Contratto a tempo determinato: cos’è?
L’assunzione di un dipendente da parte di un datore di lavoro può avvenire per il soddisfacimento di esigenze lavorative stabili nel tempo oppure temporanee. In questa seconda ipotesi, l’azienda non è in condizione di assumere il lavoratore con un contratto a tempo indeterminato in quanto deve impiegarlo per il tempo necessario a soddisfare la propria momentanea esigenza di manodopera. Lo strumento contrattuale offerto dall’ordinamento in questa ipotesi è il contratto di lavoro a tempo determinato [1]. Si tratta di un ordinario contratto di lavoro subordinato nel quale, tuttavia, le parti prevedono sin dall’inizio un termine finale, ovvero, una data futura raggiunta la quale la relazione contrattuale cesserà di produrre effetti senza bisogno di disdetta.
Il contratto a termine offre, senza dubbio, minori garanzie di stabilità occupazionale per il lavoratore e, proprio per questo, può essere utilizzato solo nel rispetto di stringenti vincoli previsti dalla legge.
Contratto a tempo determinato: quante volte si può rinnovare?
Può accadere che il datore di lavoro proponga al lavoratore il contratto a termine non per soddisfare un’esigenza realmente temporanea di manodopera ma perché non vuole assumersi un vincolo troppo prolungato nel tempo. Per evitare l’abuso del contratto a termine, che si esprime solitamente attraverso la reiterazione dei rinnovi contrattuali, la legge prevede che la durata dei rapporti di lavoro a tempo determinato intercorsi tra lo stesso datore di lavoro e lo stesso lavoratore per lo svolgimento di mansioni di pari livello e categoria legale, indipendentemente dai periodi di interruzione tra un contratto e l’altro, non può superare i ventiquattro mesi.
Non esiste, dunque, un numero massimo di volte in cui è possibile rinnovare il contratto a termine ma esiste, al contrario, un periodo di durata massima del rapporto tra i medesimi soggetti.
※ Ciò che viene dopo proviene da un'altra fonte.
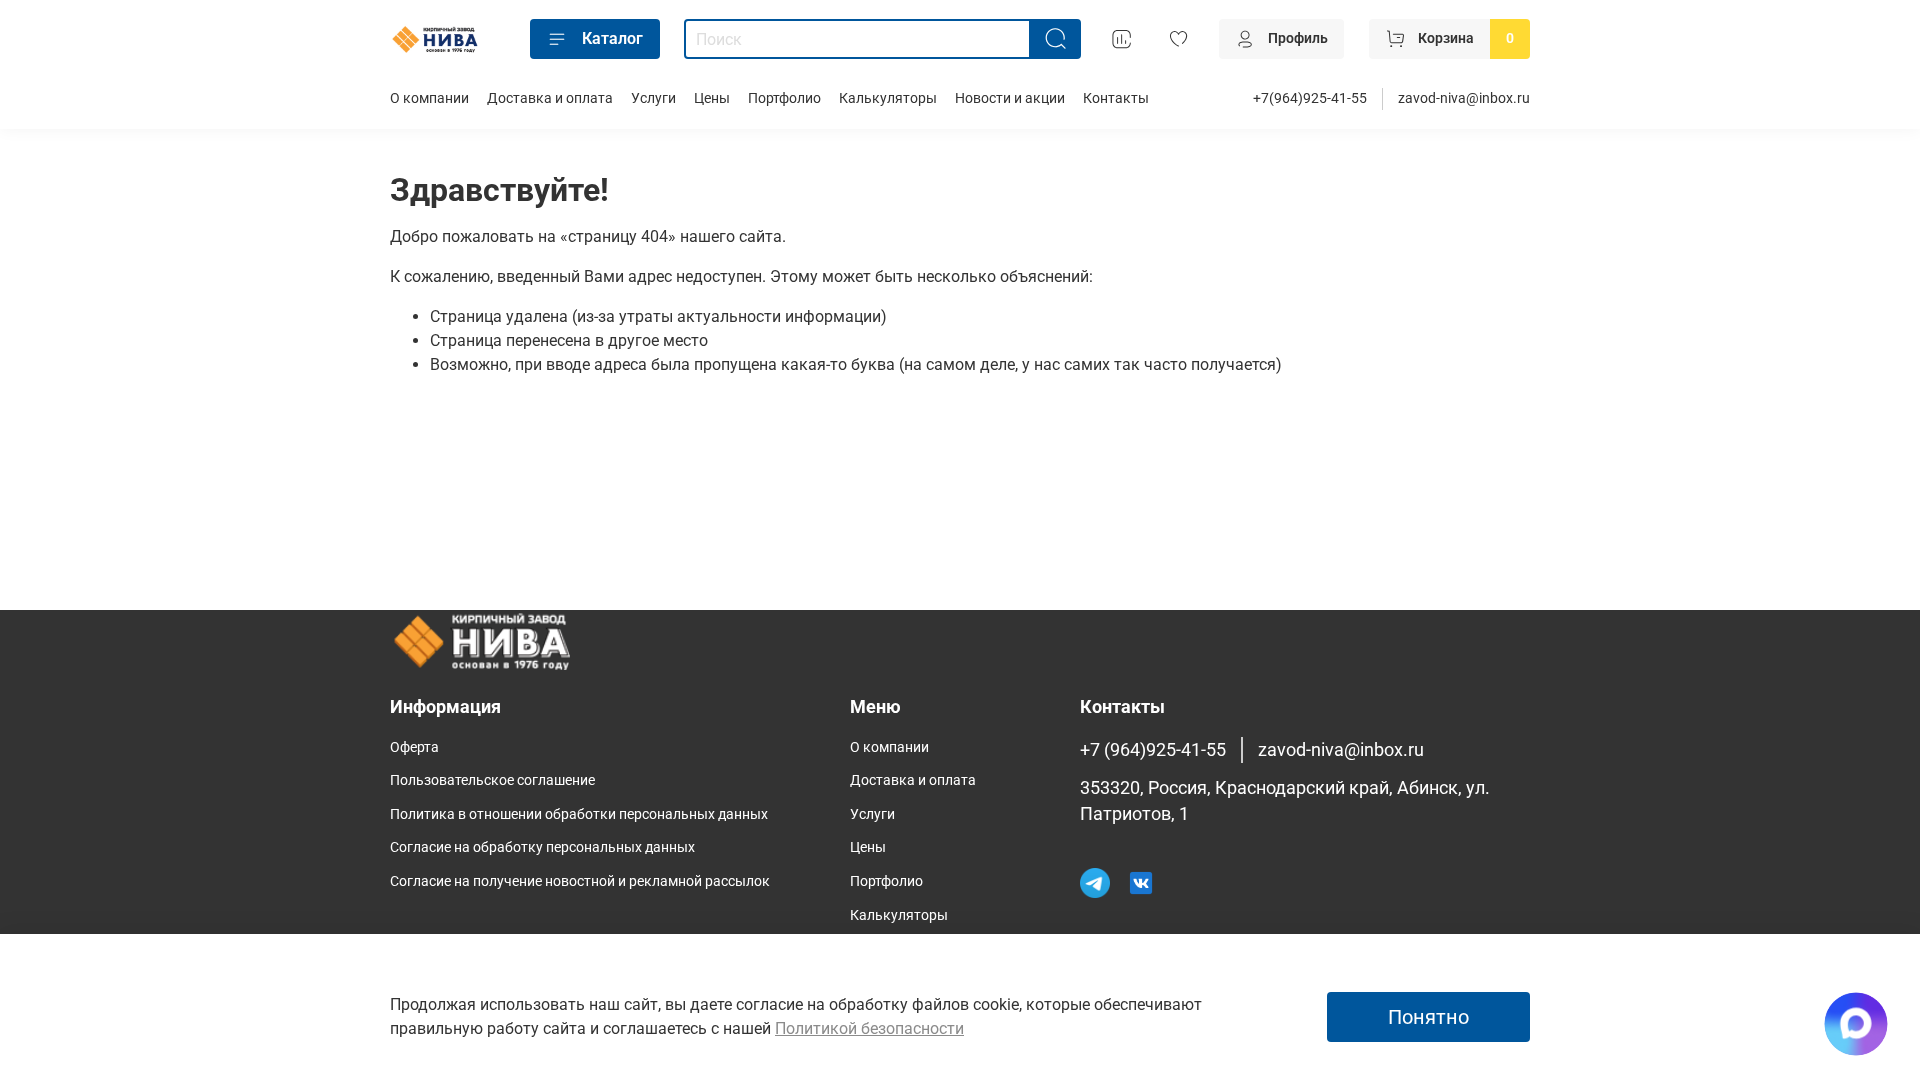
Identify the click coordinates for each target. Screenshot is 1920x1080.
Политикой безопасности (869, 1028)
Se, attraverso la reiterazione dei rinnovi contrattuali, il rapporto di lavoro tra le medesime parti supera complessivamente il periodo massimo di ventiquattro mesi, il lavoratore ha diritto ad essere riconosciuto come dipendente a tempo indeterminato dalla data di superamento di tale soglia massima.
Contratto a tempo determinato: quante volte si può prorogare?
Con la medesima finalità di evitare gli abusi del contratto a termine la legge prevede che la data finale del rapporto possa essere prorogata, di mutuo accordo tra le parti, per un massimo di quattro volte nell’arco di ventiquattro mesi. Se, al contrario, le parti prorogano il rapporto di lavoro a termine per un numero superiore di volte il contratto si trasforma a tempo indeterminato dalla data della quinta proroga.
Contratto a tempo determinato: è necessario indicare la causale?
Prima della liberalizzazione del contratto a termine introdotta dal decreto Poletti e, successivamente, dal Jobs Act, il contratto a tempo determinato poteva essere stipulato solo se sussistevano esigenze organizzative, tecniche e produttive aziendali [2]. Tale causale doveva essere indicata per iscritto nel contratto di lavoro e doveva essere effettivamente sussistente. La necessità di indicare la causale aveva determinato una mole importante di contenzioso tra le parti circa la reale sussistenza delle motivazioni addotte.
Con il “Decreto Dignità” [3], che è intervenuto a modificare la disciplina del rapporto a termine, è stata ripristinata la necessità di indicare la causale che rende necessaria l’apposizione del termine nelle seguenti ipotesi:
quando il contratto a termine ha una durata iniziale superiore a dodici mesi;
in caso di rinnovo;
in caso di proroga oltre i dodici mesi.
Le causali che possono, nelle predette ipotesi, legittimare il contratto a termine sono le seguenti:
esigenze temporanee e oggettive, estranee all’ordinaria attività;
esigenze di sostituzione di altri lavoratori;
esigenze connesse a incrementi temporanei, significativi e non programmabili, dell’attività ordinaria.
Anche in questo caso, si prevede che l’assenza della causale nei casi in cui è richiesta dalla legge determina la trasformazione del contratto a tempo indeterminato.
Note:
[1] Artt. 19 ss., D. Lgs. 81/2015.
[2] Art. 1 D. Lgs. 368/2001.
[3] D.L. 78/2018, conv. in L. n. 96 del 9.08.2018.